Game — try it yourself first.
This project (frontend-heavy) is an advanced Tic-Tac-Toe game featuring both single-player (against AI) and two-player modes, with customizable board sizes of 3x3, 4x4, 5x5, and 6x6. Two gameplay modes available (classic and extended):
- Extended gameplay mode introduces unique rules for both single-player and two-player matches. When all pieces have been placed on the board, subsequent moves allow players to shift their oldest pieces to new positions, adding a layer of strategy and unpredictability. This mode challenges players to adapt to dynamic board configurations, making each game unique
- The AI is powered by the Minimax algorithm enhanced with alpha-beta pruning, a transposition table for storing previously analyzed game states, and iterative deepening to refine its decision-making in real-time
- While the AI is theoretically unbeatable on smaller boards, the complexity of larger grids like 5x5 and 6x6 introduces millions of recursive calls per turn (e.g., on a 5x5 board), necessitating optimizations such as time limits per move and heuristic evaluations of non-terminal game states
- These optimizations create some degree of uncertainty in the AI’s play on larger boards, giving players a realistic chance to outsmart it—an element that enhances the challenge and excitement, especially in the 5x5 and 6x6 modes. For a tailored gameplay experience, the game offers four levels of AI difficulty, allowing players of all skill levels to enjoy a dynamic and competitive match
- The project has been refactored for maximum modularity and scalability. Due to this fact it was not hard to integrate new game modes, rules, or UI features. The extended gameplay mode and AI enhancements were seamlessly added without significant compromising the existing code structure, demonstrating the flexibility of the design.
This project is built with vanilla JavaScript, CSS, and HTML. "A craftsman is only as good as their tools, but a true master knows how to work without them."
- Although JavaScript is not the ideal language for implementing complex AI algorithms due to its performance limitations compared to lower-level languages like C, my goal was to challenge myself by practicing JavaScript and optimizing the AI to perform as close as possible to the speed and efficiency of implementations in more performant languages
- Creating a competitive, well-optimized AI in JavaScript was an exciting and rewarding challenge
- To handle the computationally intensive AI algorithms without blocking the main thread, I implemented Web Workers, offloading heavy calculations to background threads
- This ensures a smooth and responsive UI, even during complex decision-making processes
- By incorporating Web Workers, I also gained valuable experience working with Promises and asynchronous programming, improving both the performance and maintainability of the project
- The project includes media queries and other responsive design techniques, ensuring the game works on mobile devices as well as desktops.

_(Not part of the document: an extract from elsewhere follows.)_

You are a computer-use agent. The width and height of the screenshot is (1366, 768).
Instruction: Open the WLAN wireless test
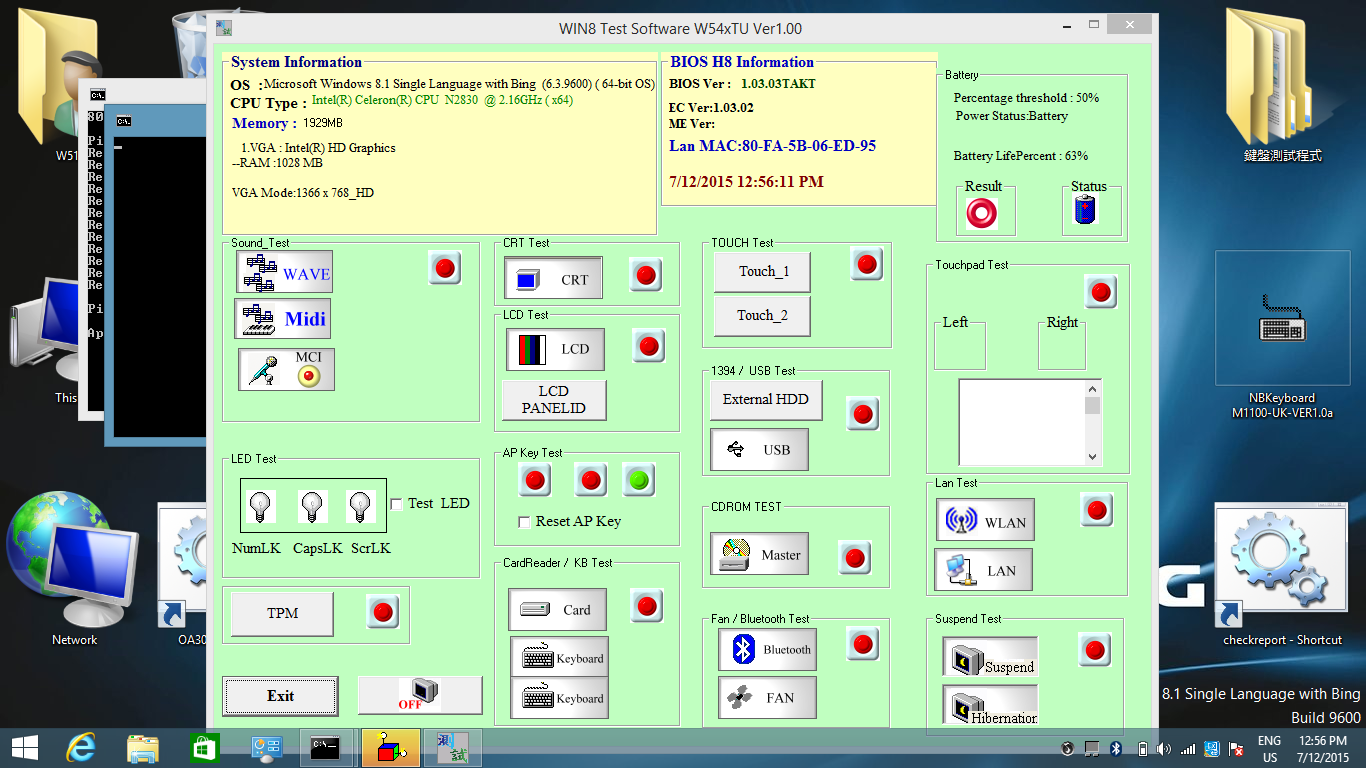pos(985,521)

- The minimax algorithm is used to evaluate game states by simulating all possible moves to determine the optimal strategy for both players. Alpha-beta pruning is applied to minimize the number of nodes evaluated by eliminating branches that cannot influence the final decision.

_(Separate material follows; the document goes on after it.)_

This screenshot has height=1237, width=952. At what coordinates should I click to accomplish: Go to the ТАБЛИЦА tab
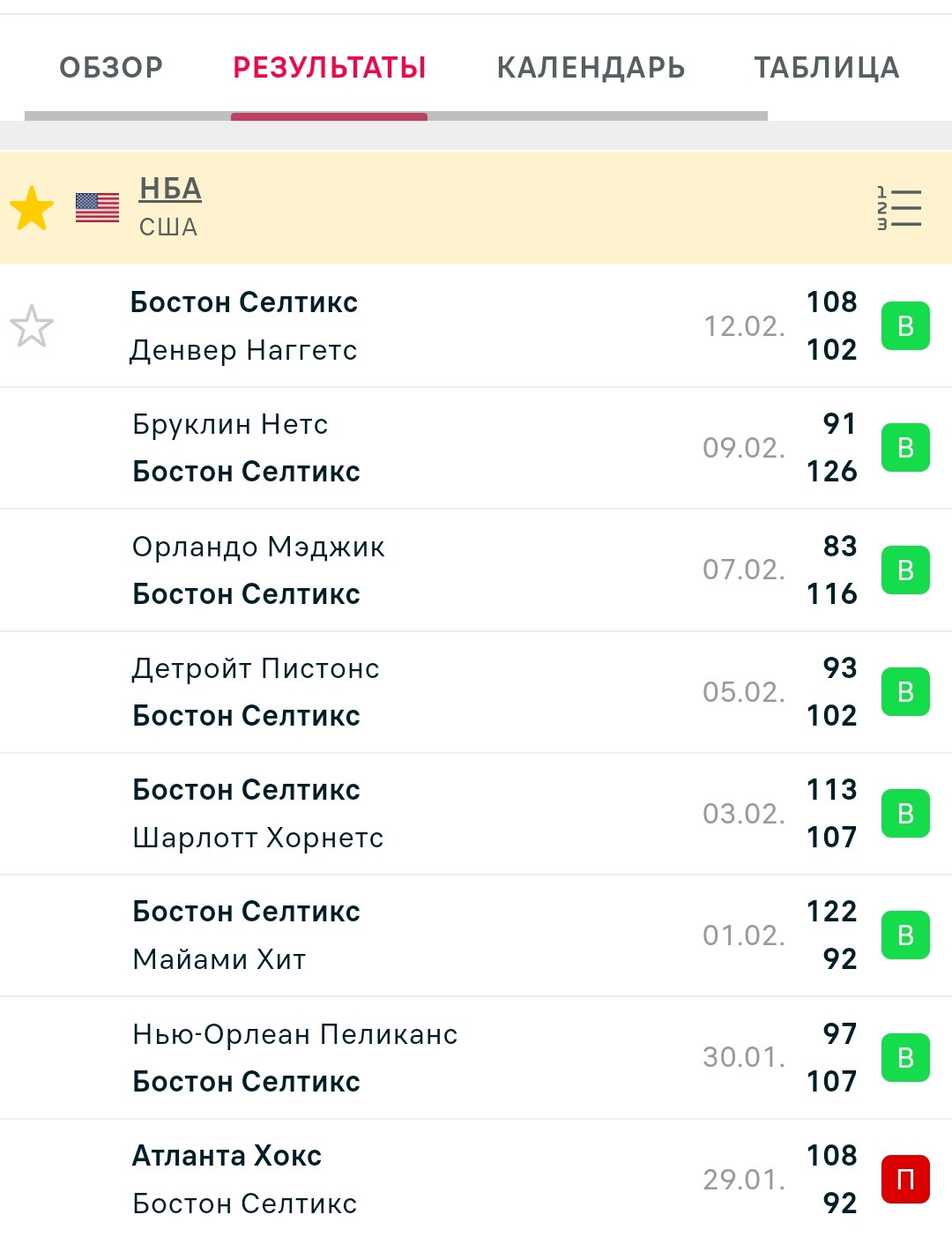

- These techniques help the AI find optimal moves efficiently, even with a high branching factor.
- Zobrist hashing assigns unique hash values to game states, enabling the detection of previously analyzed positions. These hashes are stored in a transposition table to avoid redundant calculations.
- Hash keys are computed incrementally, ensuring quick updates when moves are made or undone. The transposition table records the depth of analysis to prioritize deeper evaluations, ensuring better accuracy over repeated plays.
- The algorithm progressively increases the depth of its search, ensuring that results are available even under tight time constraints.
- This method ensures that the AI can return a valid move within a predefined time limit, even if it cannot fully explore the game tree.
- The algorithm handles interruptions by always storing the best result found at the last completed depth. Time limits are carefully managed to balance move quality and responsiveness.
- The heuristic evaluates non-terminal game states by assigning scores based on potential winning lines, blocking opportunities, and positional advantages.
- Heuristics guide the AI in prioritizing promising branches of the game tree, especially in larger boards where exhaustive searches are infeasible.
Add a multiplayer mode to allow players to compete against each other online. This would involve implementing real-time game synchronization and a lobby system for matchmaking.
Optimize the AI by parallelizing the minimax algorithm using Web Workers. This would significantly reduce computation time for large boards or deeper searches, enhancing the AI's responsiveness and scalability.
Introduce options for players to upload custom images for game pieces and avatars. This feature would enhance personalization and improve the overall user experience.